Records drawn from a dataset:
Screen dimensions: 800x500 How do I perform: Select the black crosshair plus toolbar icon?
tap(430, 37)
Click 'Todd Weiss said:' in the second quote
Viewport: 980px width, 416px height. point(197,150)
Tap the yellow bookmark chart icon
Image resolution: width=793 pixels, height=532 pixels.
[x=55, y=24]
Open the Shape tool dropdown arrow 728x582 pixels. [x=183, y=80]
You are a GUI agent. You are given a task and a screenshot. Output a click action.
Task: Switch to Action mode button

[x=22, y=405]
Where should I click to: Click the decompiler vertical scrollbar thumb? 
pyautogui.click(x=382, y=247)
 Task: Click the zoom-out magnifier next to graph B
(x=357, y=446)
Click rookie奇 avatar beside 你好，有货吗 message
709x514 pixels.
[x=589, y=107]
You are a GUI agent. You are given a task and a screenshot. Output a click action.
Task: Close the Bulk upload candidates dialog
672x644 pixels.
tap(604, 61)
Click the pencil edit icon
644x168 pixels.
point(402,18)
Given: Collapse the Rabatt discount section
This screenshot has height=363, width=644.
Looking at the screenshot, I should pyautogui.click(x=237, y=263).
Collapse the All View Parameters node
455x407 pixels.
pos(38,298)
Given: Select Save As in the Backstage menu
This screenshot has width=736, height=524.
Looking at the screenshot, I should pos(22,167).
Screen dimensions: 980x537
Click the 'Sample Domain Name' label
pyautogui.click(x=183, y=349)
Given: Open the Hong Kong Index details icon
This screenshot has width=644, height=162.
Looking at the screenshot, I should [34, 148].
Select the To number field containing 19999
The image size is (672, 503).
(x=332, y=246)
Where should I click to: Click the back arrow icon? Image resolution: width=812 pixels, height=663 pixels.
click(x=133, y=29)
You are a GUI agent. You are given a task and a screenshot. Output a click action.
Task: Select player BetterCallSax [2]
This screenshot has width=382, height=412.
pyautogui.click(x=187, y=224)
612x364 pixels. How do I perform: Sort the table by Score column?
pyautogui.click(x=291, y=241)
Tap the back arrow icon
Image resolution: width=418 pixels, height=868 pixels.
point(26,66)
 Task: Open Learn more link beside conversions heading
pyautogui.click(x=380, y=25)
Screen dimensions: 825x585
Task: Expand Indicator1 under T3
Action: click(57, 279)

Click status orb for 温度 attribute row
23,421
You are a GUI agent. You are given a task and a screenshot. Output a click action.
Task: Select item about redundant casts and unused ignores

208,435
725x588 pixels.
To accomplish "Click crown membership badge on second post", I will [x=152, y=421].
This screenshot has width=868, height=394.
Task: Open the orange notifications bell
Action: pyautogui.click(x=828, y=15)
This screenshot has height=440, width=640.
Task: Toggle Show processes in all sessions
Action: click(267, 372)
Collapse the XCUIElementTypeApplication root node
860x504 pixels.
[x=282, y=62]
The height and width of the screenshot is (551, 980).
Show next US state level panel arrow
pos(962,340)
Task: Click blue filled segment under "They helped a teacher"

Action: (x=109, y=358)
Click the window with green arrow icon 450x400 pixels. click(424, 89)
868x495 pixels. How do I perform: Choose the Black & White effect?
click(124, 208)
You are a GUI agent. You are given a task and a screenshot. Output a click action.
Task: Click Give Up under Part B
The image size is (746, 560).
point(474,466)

REQUIRED ACTION: Return all the lines shown above, precisely as they stand.

EXERCISE RESPONSE:
Screen dimensions: 800x500 How do I perform: Select the black crosshair plus toolbar icon?
tap(430, 37)
Click 'Todd Weiss said:' in the second quote
Viewport: 980px width, 416px height. point(197,150)
Tap the yellow bookmark chart icon
Image resolution: width=793 pixels, height=532 pixels.
[x=55, y=24]
Open the Shape tool dropdown arrow 728x582 pixels. [x=183, y=80]
You are a GUI agent. You are given a task and a screenshot. Output a click action.
Task: Switch to Action mode button

[x=22, y=405]
Where should I click to: Click the decompiler vertical scrollbar thumb? 
pyautogui.click(x=382, y=247)
 Task: Click the zoom-out magnifier next to graph B
(x=357, y=446)
Click rookie奇 avatar beside 你好，有货吗 message
709x514 pixels.
[x=589, y=107]
You are a GUI agent. You are given a task and a screenshot. Output a click action.
Task: Close the Bulk upload candidates dialog
672x644 pixels.
tap(604, 61)
Click the pencil edit icon
644x168 pixels.
point(402,18)
Given: Collapse the Rabatt discount section
This screenshot has height=363, width=644.
Looking at the screenshot, I should pyautogui.click(x=237, y=263).
Collapse the All View Parameters node
455x407 pixels.
pos(38,298)
Given: Select Save As in the Backstage menu
This screenshot has width=736, height=524.
Looking at the screenshot, I should pos(22,167).
Screen dimensions: 980x537
Click the 'Sample Domain Name' label
pyautogui.click(x=183, y=349)
Given: Open the Hong Kong Index details icon
This screenshot has width=644, height=162.
Looking at the screenshot, I should [34, 148].
Select the To number field containing 19999
The image size is (672, 503).
(x=332, y=246)
Where should I click to: Click the back arrow icon? Image resolution: width=812 pixels, height=663 pixels.
click(x=133, y=29)
You are a GUI agent. You are given a task and a screenshot. Output a click action.
Task: Select player BetterCallSax [2]
This screenshot has width=382, height=412.
pyautogui.click(x=187, y=224)
612x364 pixels. How do I perform: Sort the table by Score column?
pyautogui.click(x=291, y=241)
Tap the back arrow icon
Image resolution: width=418 pixels, height=868 pixels.
point(26,66)
 Task: Open Learn more link beside conversions heading
pyautogui.click(x=380, y=25)
Screen dimensions: 825x585
Task: Expand Indicator1 under T3
Action: click(57, 279)

Click status orb for 温度 attribute row
23,421
You are a GUI agent. You are given a task and a screenshot. Output a click action.
Task: Select item about redundant casts and unused ignores

208,435
725x588 pixels.
To accomplish "Click crown membership badge on second post", I will [x=152, y=421].
This screenshot has width=868, height=394.
Task: Open the orange notifications bell
Action: pyautogui.click(x=828, y=15)
This screenshot has height=440, width=640.
Task: Toggle Show processes in all sessions
Action: click(267, 372)
Collapse the XCUIElementTypeApplication root node
860x504 pixels.
[x=282, y=62]
The height and width of the screenshot is (551, 980).
Show next US state level panel arrow
pos(962,340)
Task: Click blue filled segment under "They helped a teacher"

Action: (x=109, y=358)
Click the window with green arrow icon 450x400 pixels. click(424, 89)
868x495 pixels. How do I perform: Choose the Black & White effect?
click(124, 208)
You are a GUI agent. You are given a task and a screenshot. Output a click action.
Task: Click Give Up under Part B
The image size is (746, 560).
point(474,466)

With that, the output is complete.